A further new feature was the seven page ‘List of the Principal Post and Sub-Post Towns, with their Receiving Houses’. Mail had until now been sent by individual rider moving between ‘posts’ where the postmaster would remove local mail and pass the remainder and further mail onto the next rider. The system was inefficient and constantly subjected to robbery. On 2 August 1784, the first mail coach ran from Bristol to London arriving in just 16 hours, 22 hours quicker than the previous service. It grew rapidly, originally using contractors. They also charged to take passengers. The attraction for them was that it was faster than a stagecoach as it made less stops but was generally not as comfortable. Cary’s list provides the time of day the mail arrived at each postal town, the time of its departure and the cost. It is easy to see why the atlas proved so popular. Cary acknowledges the direct help of the Post Office in the Advertisement ‘the proprietor is indebted to the liberal permission he was honoured with by the Comptroller General of the Post Office, to resort to such official documents as enables him to vouch for the correctness and accuracy of these important articles’. Provenance: manuscript inscriptions to title page: initials dated 1792; ‘Anne Carthew 29th May 1834’ almost certainly born 1799, married Thomas Pytches (1803-66) in Woodbridge, Suffolk, died 1877, the daughter of Rev. Thomas Carthew, Rector of Woodbridge; in pencil ‘John T. Pytches “Little Grange” Woodbridge 1888’, their son (1843-1905), ‘Little Grange’ was the former home of poet & translator Edward Fitzgerald; his further inscription of ‘Melton’ Hall?, Woodbridge 1883 on dedication leaf; private English collection. This atlas conforms to Hodson’s atlas 19 which is the first in which the list of subscribers is omitted. Burden, E. (1991); Chubb (1927) 260; Fordham (1925a) p. 23; Hodson (1984-97) 285; Shirley (2004) T.Cary 2a; Smith (1988); Worms & Baynton-Williams (2011).
CARY, John
Cary's New and Correct English Atlas: Being A New Set of County Maps from Actual Surveys
John Cary, Engraver, Map and Print-seller, the corner of Arundel Street, Strand, London, 1787-[c.92]

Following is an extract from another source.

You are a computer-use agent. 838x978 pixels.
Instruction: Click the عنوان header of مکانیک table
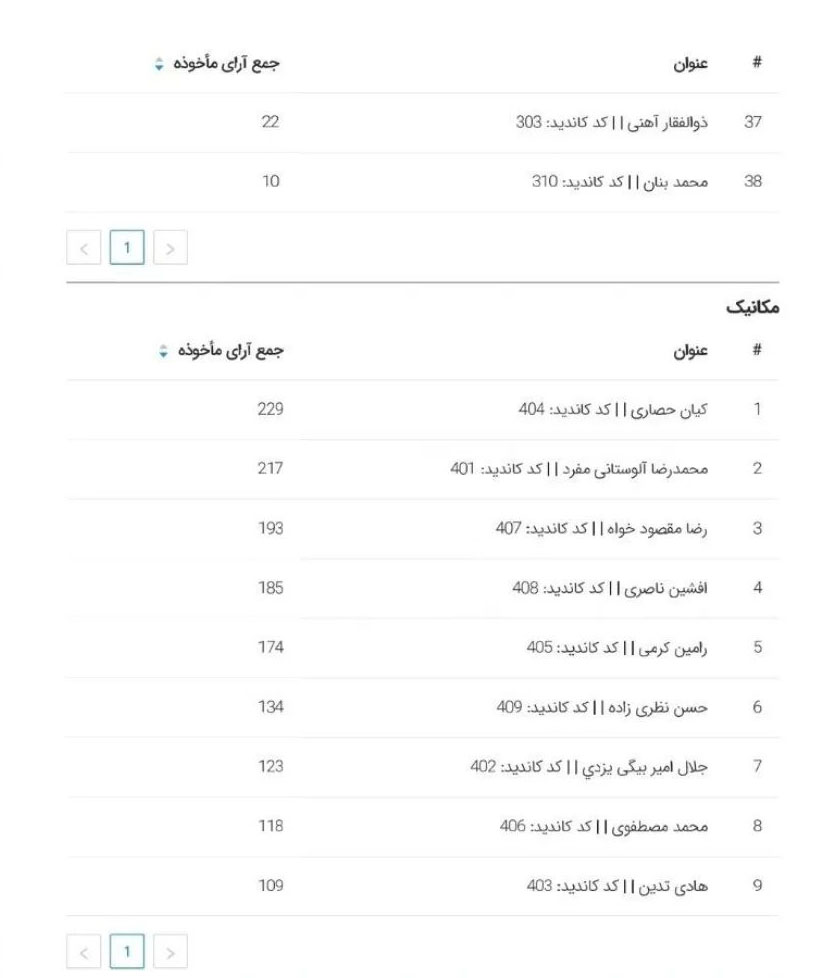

Quarto (320 x 240 mm.), full contemporary tree calf, rebacked with gilt ruled compartments and gilt title, later endpapers. With Advertisement, engraved title page, engraved dedication, typographic Contents, map of South Britain, and 43 county maps on 44 plates (West Riding being on two plates) and both North and South Wales, 47 maps in total, each accompanied by a leaf of descriptive text, all in early outline colour with main routes coloured brown with wash to wooded areas, each with original publisher’s tissue, 6 pp. ‘Directions for the Junctions of the Roads of England and Wales through all the Counties’, 4 pp. ‘Market and Borough Towns in England and Wales’, 7 pp. ‘List of the Principal Post and Sub-Post Towns in England and Wales’, in good condition.